Monday, October 4, 2010

Aryan Cities in Central Asia

The airing of a BBC radio program called "Tracking the Aryans", featuring historian Bettany Hughes, has generated a wave of news stories on a group of Bronze Age cities in Russia near the border of Kazakhstan. The cities were discovered by Russian archaeologists using aerial photography, and from the air they have a distinctive spiral shape.

The remains of the ancient city were explored for the first time around 20 years ago shortly after Soviet officials relaxed strict laws banning non-military aerial photography. But because of the region is so remote the incredible cities have remained virtually unknown to the rest of Europe until now. They are about the same size as several of the city states of ancient Greece and would have housed between 1,000 and 2,00 people.

Hughes was driven to the vast region by the expedition's chief archaeologist Professor Gennady Zdanovich who pointed to the cities that were buried in the ground beneath them.

The Aryan's language has been identified as the precursor to a number of modern European tongues.
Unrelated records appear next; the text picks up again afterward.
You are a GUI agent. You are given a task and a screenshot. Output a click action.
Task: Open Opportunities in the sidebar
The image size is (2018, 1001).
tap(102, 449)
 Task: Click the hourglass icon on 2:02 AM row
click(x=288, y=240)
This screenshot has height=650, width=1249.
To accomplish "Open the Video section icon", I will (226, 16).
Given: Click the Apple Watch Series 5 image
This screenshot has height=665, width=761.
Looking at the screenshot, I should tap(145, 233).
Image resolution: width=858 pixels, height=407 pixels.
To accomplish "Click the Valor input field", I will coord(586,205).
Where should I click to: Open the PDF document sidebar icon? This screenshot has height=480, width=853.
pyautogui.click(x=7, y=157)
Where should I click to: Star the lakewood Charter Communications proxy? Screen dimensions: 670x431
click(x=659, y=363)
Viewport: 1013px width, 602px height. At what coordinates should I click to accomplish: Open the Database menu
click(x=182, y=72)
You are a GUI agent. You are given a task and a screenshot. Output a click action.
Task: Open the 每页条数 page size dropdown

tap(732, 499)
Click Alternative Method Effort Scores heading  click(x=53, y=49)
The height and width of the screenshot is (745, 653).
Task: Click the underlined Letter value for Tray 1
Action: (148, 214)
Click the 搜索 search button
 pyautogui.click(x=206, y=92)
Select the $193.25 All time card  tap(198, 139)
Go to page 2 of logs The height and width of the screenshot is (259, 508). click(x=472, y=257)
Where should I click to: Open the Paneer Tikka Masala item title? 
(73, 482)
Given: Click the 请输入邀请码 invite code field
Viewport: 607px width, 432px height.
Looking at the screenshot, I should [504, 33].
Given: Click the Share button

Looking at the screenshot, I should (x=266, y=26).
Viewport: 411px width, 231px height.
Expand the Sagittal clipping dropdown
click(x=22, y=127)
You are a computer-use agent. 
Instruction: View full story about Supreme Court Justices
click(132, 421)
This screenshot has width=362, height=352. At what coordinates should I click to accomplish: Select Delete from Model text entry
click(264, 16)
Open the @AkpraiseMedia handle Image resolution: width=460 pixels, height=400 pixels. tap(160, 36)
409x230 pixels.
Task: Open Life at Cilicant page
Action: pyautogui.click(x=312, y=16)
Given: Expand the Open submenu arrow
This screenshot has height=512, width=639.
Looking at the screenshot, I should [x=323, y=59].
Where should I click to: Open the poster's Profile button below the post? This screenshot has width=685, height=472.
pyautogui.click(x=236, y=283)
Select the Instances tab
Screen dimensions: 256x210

English uses many similar words such as brother, oxen and guest which have all been tracked to the Aryans. . . .

The artifacts were daubed in swastikas which were used in ancient times as symbols of the sun and eternal life.

Evidence of ritual horse burials were found at the site which ties in with ancient Aryan texts that describe the animals being sliced up and buried with their masters.

Hughes, a visiting research fellow at King's College London, added: 'Professor Zdanovich took me to this expanse of grass; you couldn't tell there was anything special. Then, as he pointed to the ground, suddenly I realised I was walking across a buried city. Every now and again you suddenly notice these ghostly shapes of fortresses and cattle sheds and homes and religious sites. I would not have known these had he not shown them to me. These ancient Indian texts and hymns describe sacrifices of horses and burials and the way the meat is cut off and the way the horse is buried with its master. If you match this with the way the skeletons and the graves are being dug up in Russia, they are a millimetre-perfect match.'

More, from the Australian:

The shape of each of the cities, which are mainly in the Chelyabinsk district, resembles an ammonite fossil, divided into segments with a spiral street plan. The settlements, which would each have housed about 2000 people -- the same as an ancient Greek city such as Mycenae -- are all surrounded by a ditch and have a square in the middle.

The first city, known as Arkaim, was discovered in 1989, soon after the soviet authorities allowed non-military aerial photography for the first time.

I have been trying to find out more about these excavations for a decade, since I first heard about them, but the Russian excavators have been very tight with their data and little has made it into the western press. Kudos to Hughes and the BBC for finally getting part of the story out to the public.